Figure 1. Workflow for biomarker derivation and computation of predictive estimates.

(A) Differentially expressed miRNAs were first derived by SAM and those exhibiting a FDR of <1% and frequency of occurrence >90% in 100 iterations, were selected as biomarkers. (B) The decision rules were obtained by SVM classification and the predictive estimates of the selected biomarkers determined by 10-fold cross-validation.

Figure 2. Characteristics and performance measures of biomarkers derived from Platelets, Micro-vesicles or Platelet/Micro-vesicle combined fraction.

(A) Cumulative distribution frequency (CDF) plots of biomarkers derived from the different fractions. The dotted line represents the 90% cut-off frequency across the study population (B) Counts and overlaps of miRNA biomarkers derived from the platelet, micro-vesicular and combined fraction (C) Performance measures of biomarkers from each fraction selected at the 90% frequency threshold.

Figure 3. Comparison of expression levels of the platelet-derived miRNA biomarkers in the patient and control cohorts.

Unsupervised hierarchical clustering of samples (controls in blue: C1–C20 and patients in red: P2–P21) based on summarized intensity values from the 31 differentially expressed miRNA biomarkers. The log₂ intensity values are shown in the Color Key bar scale.

Figure 4. Validation of expression levels of miRNA biomarkers derived from the platelet fraction.

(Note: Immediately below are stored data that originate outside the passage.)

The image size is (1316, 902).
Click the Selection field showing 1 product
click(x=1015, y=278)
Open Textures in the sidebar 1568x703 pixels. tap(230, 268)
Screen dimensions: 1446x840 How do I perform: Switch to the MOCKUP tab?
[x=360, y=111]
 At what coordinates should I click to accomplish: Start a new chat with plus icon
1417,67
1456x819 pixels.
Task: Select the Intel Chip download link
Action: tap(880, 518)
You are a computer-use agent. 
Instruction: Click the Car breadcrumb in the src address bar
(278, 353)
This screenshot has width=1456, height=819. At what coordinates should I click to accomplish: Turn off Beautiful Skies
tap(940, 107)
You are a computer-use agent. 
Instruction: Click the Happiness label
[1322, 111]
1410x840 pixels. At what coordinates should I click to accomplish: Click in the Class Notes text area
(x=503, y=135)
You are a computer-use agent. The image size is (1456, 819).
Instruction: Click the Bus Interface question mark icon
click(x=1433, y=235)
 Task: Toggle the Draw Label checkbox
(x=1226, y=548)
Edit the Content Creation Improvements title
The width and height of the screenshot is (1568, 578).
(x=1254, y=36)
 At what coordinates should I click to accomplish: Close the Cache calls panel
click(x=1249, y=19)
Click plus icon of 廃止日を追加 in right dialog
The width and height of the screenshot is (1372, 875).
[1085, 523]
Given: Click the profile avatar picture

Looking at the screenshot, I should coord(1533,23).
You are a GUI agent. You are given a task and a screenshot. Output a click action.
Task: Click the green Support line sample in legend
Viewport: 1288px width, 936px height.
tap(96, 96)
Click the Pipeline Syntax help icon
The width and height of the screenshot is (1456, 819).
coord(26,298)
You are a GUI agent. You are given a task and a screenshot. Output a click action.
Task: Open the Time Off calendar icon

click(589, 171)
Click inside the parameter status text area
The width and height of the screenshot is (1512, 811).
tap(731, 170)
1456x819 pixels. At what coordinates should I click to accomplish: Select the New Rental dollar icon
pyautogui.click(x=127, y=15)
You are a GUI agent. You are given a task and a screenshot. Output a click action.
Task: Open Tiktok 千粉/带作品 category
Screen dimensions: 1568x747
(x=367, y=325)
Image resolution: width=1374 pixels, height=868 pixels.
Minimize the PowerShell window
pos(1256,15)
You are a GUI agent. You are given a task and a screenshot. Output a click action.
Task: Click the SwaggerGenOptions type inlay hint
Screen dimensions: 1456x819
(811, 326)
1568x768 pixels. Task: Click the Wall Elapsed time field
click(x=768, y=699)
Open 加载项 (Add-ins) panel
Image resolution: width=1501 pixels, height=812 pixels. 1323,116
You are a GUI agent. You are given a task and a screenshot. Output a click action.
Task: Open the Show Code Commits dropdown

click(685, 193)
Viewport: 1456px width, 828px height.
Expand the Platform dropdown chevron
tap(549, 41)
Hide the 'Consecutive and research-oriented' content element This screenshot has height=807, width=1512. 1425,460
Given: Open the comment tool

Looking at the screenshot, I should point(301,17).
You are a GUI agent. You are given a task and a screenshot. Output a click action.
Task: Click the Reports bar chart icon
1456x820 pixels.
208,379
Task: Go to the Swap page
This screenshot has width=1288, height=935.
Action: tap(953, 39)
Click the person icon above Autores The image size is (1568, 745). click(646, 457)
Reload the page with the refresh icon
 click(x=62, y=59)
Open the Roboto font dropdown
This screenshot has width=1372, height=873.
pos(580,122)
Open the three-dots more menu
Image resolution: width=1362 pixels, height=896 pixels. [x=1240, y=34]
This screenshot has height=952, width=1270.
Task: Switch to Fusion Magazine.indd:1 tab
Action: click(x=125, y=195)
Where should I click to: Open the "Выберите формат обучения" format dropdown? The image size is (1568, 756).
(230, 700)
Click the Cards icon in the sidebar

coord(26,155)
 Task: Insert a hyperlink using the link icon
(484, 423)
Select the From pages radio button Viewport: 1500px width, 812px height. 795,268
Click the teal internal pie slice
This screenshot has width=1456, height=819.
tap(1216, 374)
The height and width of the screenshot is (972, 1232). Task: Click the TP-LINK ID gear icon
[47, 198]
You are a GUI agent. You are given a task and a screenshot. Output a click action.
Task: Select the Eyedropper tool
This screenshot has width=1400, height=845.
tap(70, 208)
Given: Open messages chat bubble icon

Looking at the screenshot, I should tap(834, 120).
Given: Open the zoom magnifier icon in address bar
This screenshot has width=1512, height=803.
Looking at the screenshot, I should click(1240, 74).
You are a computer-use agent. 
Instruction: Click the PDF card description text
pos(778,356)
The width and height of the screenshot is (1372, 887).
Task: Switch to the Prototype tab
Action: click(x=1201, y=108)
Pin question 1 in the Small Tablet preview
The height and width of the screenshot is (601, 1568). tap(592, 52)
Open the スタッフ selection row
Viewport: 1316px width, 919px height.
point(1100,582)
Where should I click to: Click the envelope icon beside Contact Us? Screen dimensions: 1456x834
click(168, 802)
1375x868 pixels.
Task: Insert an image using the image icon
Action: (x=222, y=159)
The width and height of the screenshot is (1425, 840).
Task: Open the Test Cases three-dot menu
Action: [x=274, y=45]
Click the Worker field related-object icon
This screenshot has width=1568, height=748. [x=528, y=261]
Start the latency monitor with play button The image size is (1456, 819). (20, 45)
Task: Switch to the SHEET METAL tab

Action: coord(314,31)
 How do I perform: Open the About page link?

miRNA expression levels of 7 biomarkers (n = 4, *P values<0.001) were validated by qPCR. The p values are calculated based on a Student's t-test of the replicate 2∧ (−ΔCt) values for each miRNA in the control group (normal individuals) and test groups (patients).

Figure 5. Sub-clusters of platelet-derived miRNA biomarkers.

Unsupervised hierarchical clustering of miRNA biomarkers based on the Pearson correlation coefficients among the miRNA expression profiles from 20 patients and 20 controls. The coefficient values are shown in the bar scale. Each of the 4 main clusters with significant correlation values are indicated in boxes.